PURIFICATION, CHARACTERIZATION AND APPLICATIONS OF THERMOSTABLE ALKALINE PROTEASE FROM MARINE STREPTOMYCES SP. D1

Abstract

An extracellular alkaline protease from marine Streptomyces sp. D1 was isolated and characterized. The protease was purified using ammonium sulfate precipitation method, followed by dialysis and Sephadex G-100 gel chromatography, with an 8.82-fold increase in specific activity and a 12.8% recovery. The molecular weight was found to be 28 kDa, determined by SDS-PAGE. The purified enzyme was completely inhibited by phenylmethylsulphonyl fluoride, indicating presence of a serine protease. Protease enzyme was found to have maximum activity at 45⁰C and pH 10, respectively.
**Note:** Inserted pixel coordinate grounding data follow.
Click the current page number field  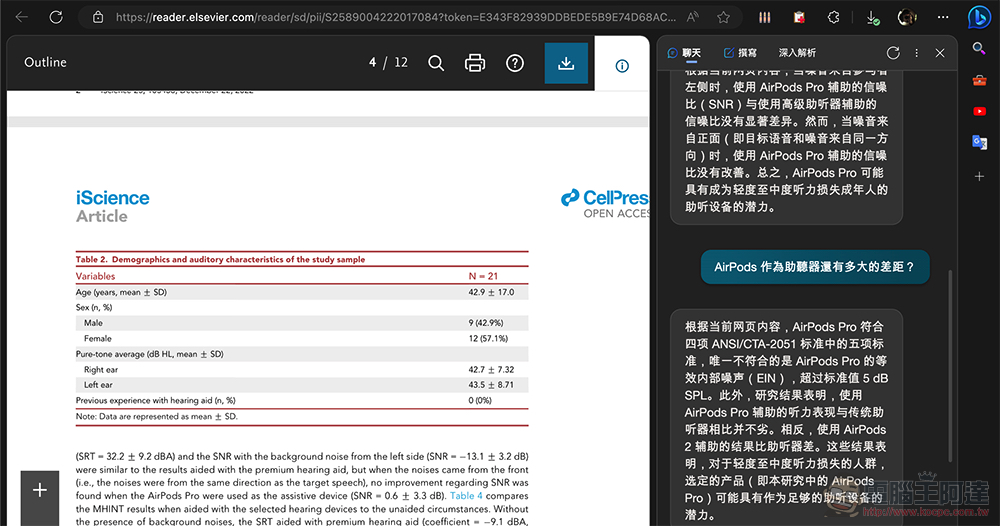click(x=372, y=62)
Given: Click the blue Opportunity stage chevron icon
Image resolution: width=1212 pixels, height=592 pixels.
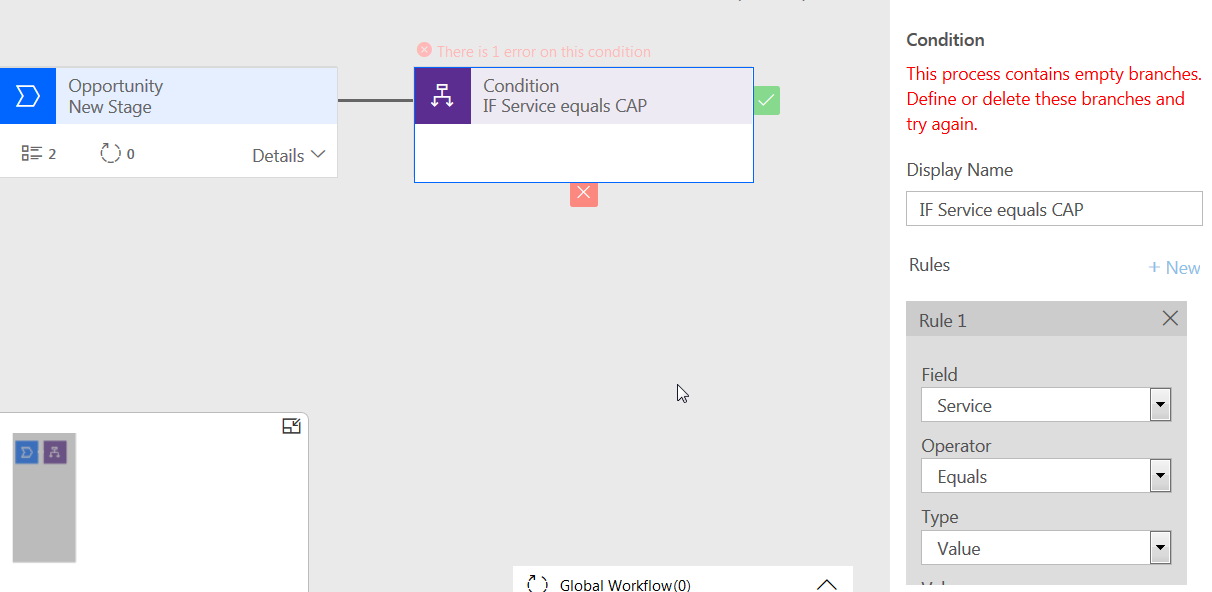Looking at the screenshot, I should 27,96.
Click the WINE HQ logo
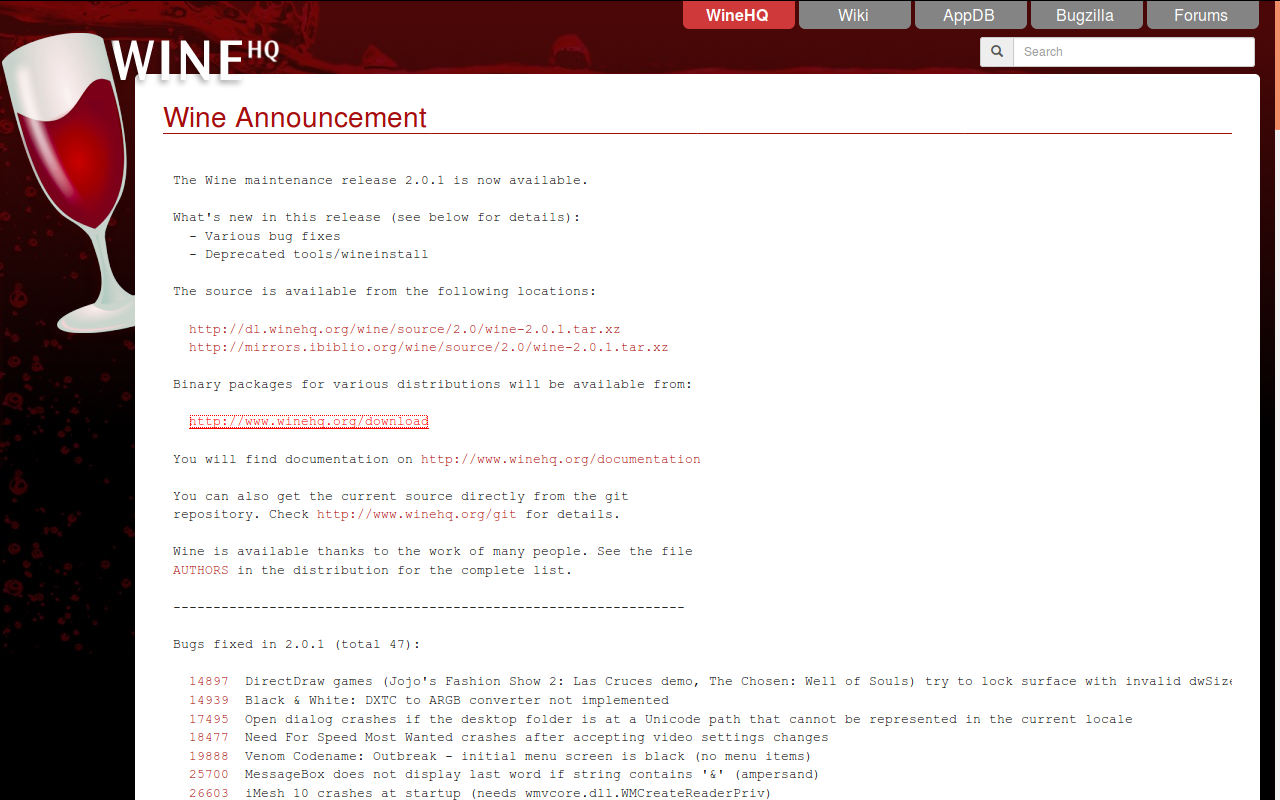 pos(195,57)
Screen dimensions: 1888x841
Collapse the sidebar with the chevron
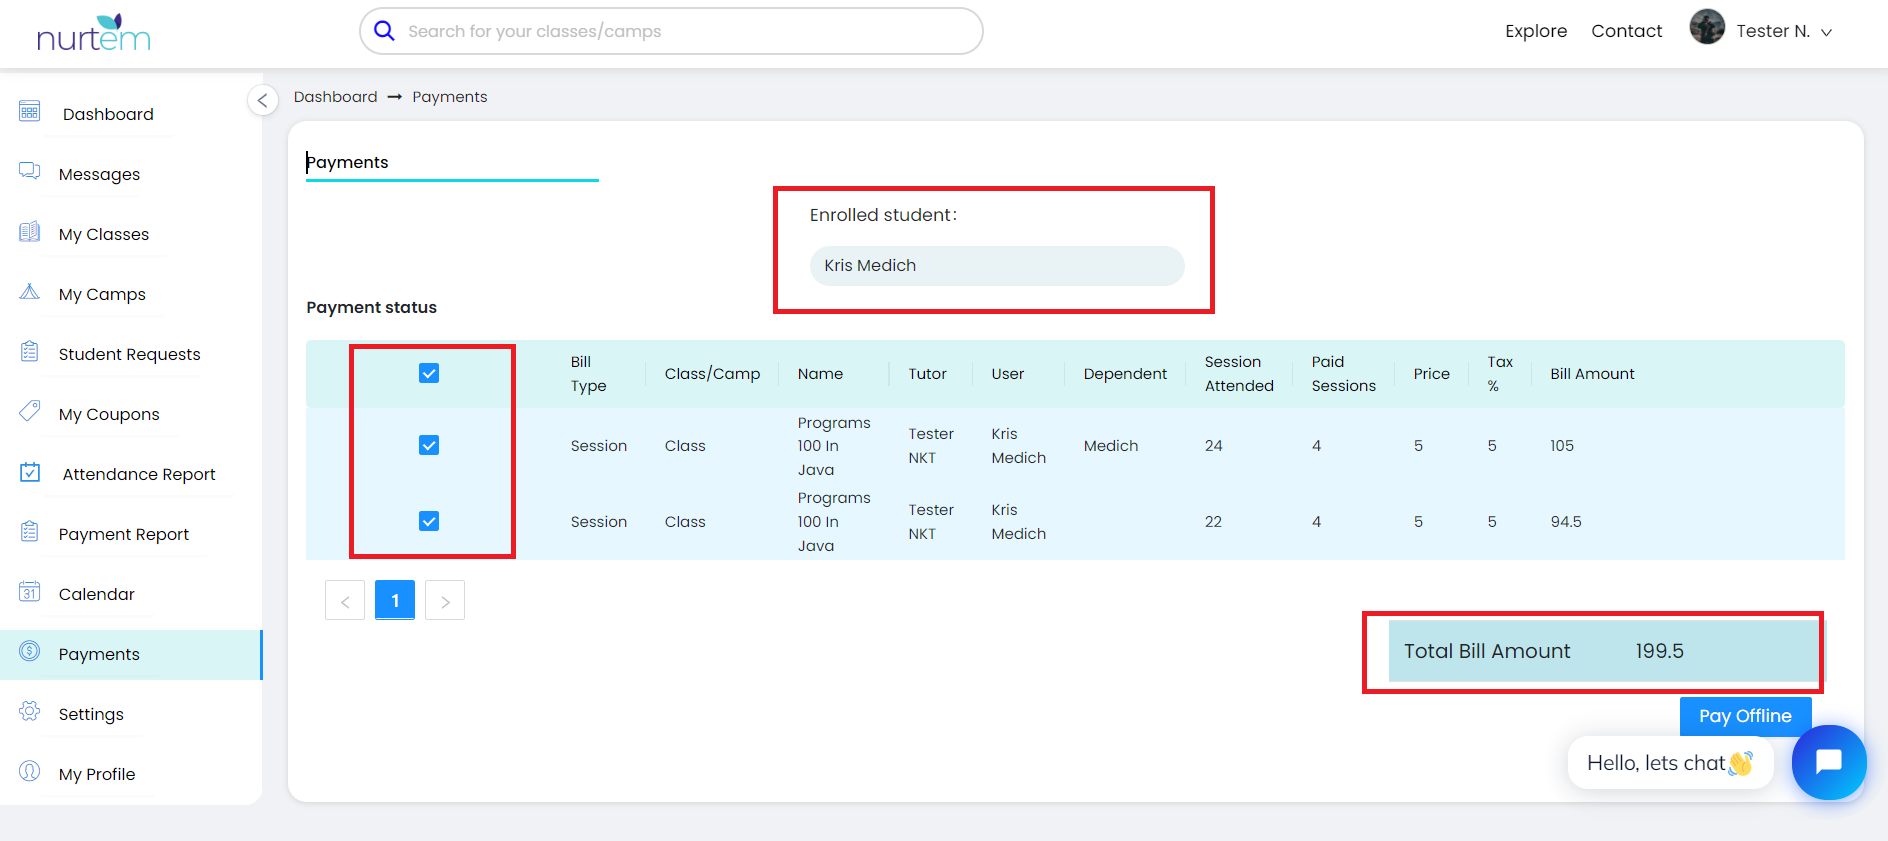[x=262, y=100]
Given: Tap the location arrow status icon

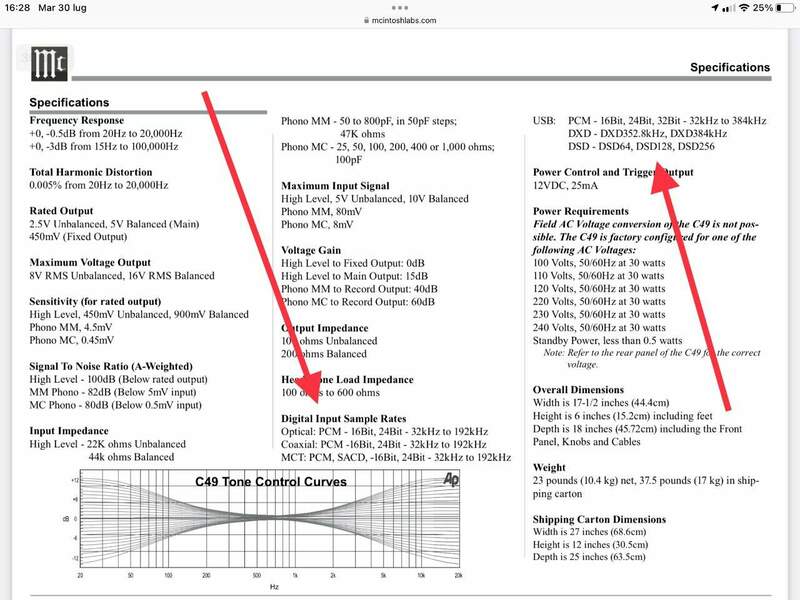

The enzyme was stable in pH range 8-10 and temperature 45-60⁰C. The enzyme was found to be halotolerant, retains 92.5% of its initial activity after 6 h. The alkaline protease was found stable in presence of non-ionic surfactant (1% Triton X-100) retains 81.5% residual activity after 48 h and 92.57 % residual activity after 6 h with oxidizing agent (1% H₂O₂). The protease inhibited the growth of several pathogenic organisms such as B. subtilis, E. coli, P. aeruginosa and S. aureus. Enzyme also exhibited good hair removal activity from goat skin. These unique properties make this protease an ideal choice in food, pharmaceutical, leather and detergent industries.